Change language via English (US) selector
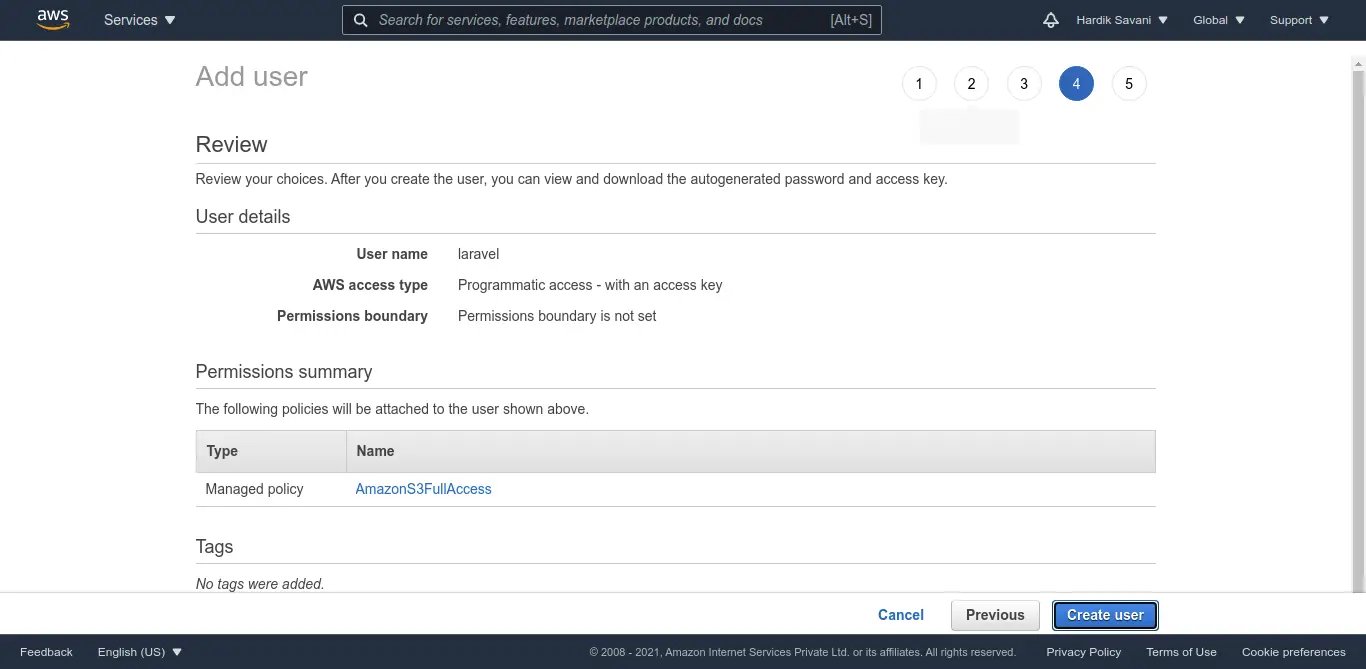 pyautogui.click(x=140, y=652)
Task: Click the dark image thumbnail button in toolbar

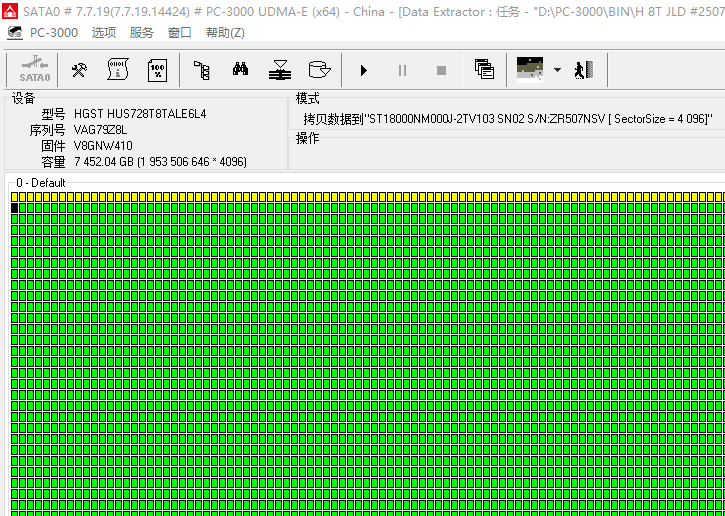Action: (530, 69)
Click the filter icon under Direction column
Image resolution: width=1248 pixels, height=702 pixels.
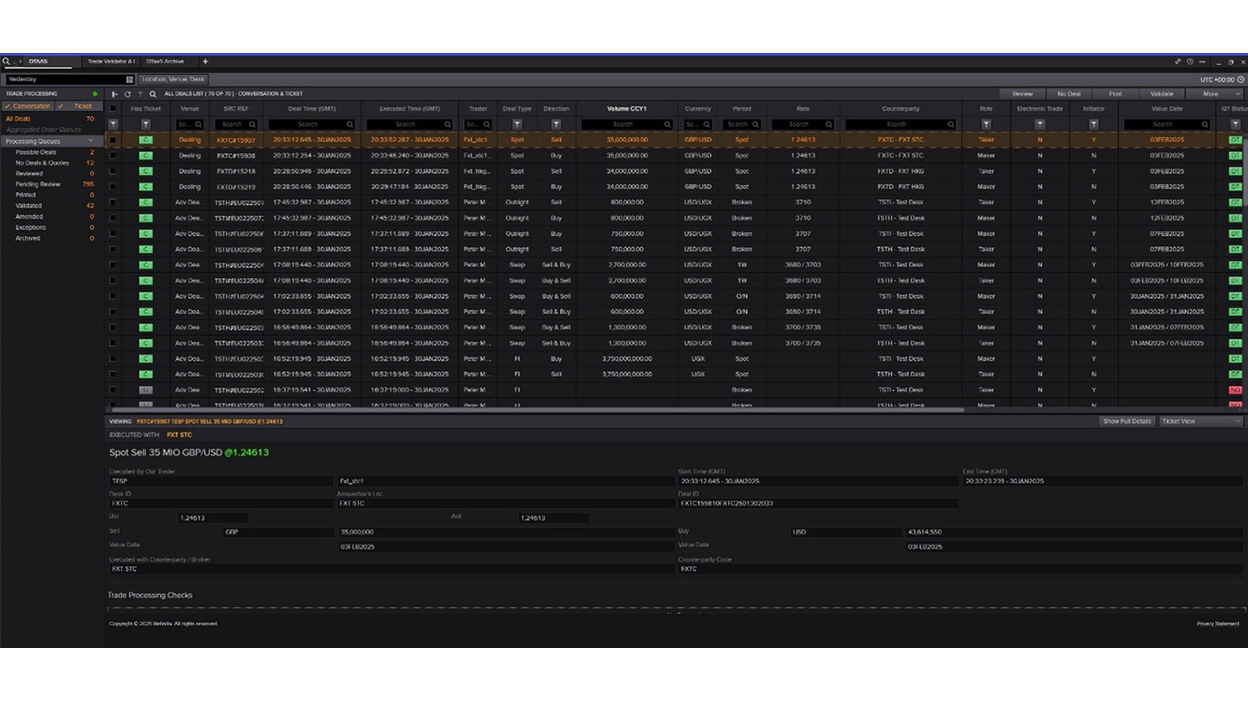[x=556, y=125]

**Requirement:**
Return all of the lines above without alteration, minus the pictures.

**Solution to this exercise:**
Change language via English (US) selector
 pyautogui.click(x=140, y=652)
Task: Click the dark image thumbnail button in toolbar

Action: (530, 69)
Click the filter icon under Direction column
Image resolution: width=1248 pixels, height=702 pixels.
[x=556, y=125]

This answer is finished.